— Brief —
When you reach the line that holds "Instruction: Pick the Crop tool", start copying exactly and keep going through the final line of the data, leaving out pictures.

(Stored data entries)
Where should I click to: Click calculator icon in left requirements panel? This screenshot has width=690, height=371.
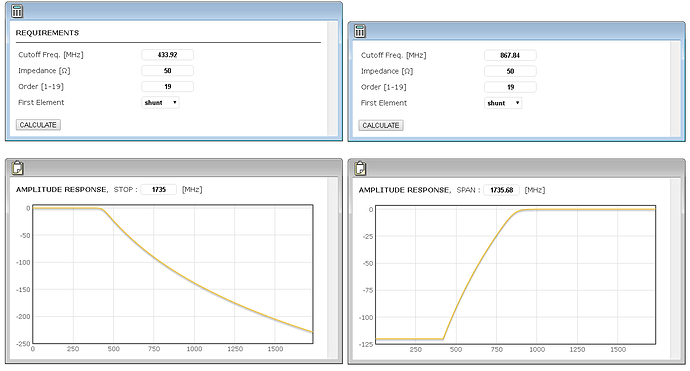[x=17, y=11]
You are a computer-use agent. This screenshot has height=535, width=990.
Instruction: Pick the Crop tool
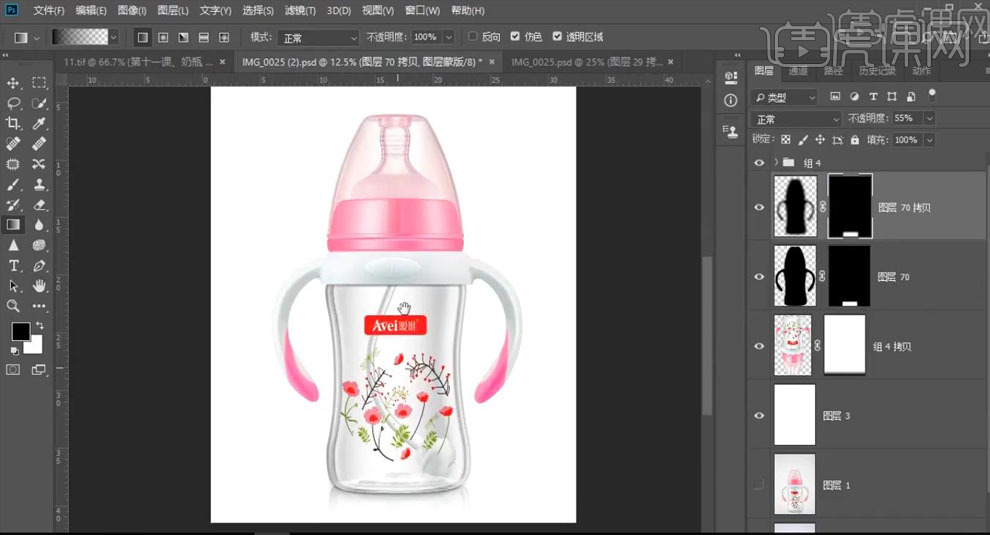point(14,123)
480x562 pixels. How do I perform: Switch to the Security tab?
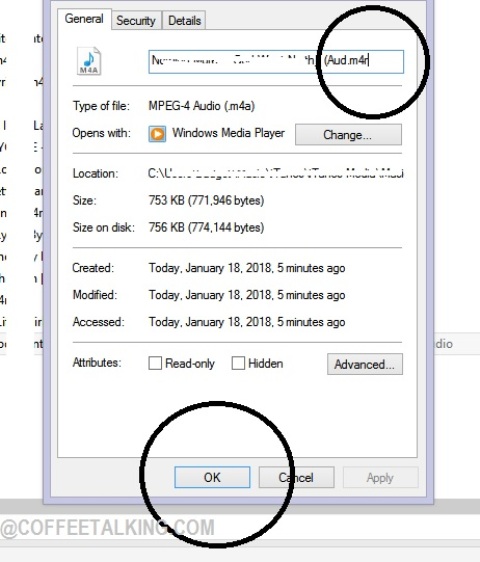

— Response to this exercise —
Instruction: Pick the Crop tool
point(14,123)
480x562 pixels. How do I perform: Switch to the Security tab?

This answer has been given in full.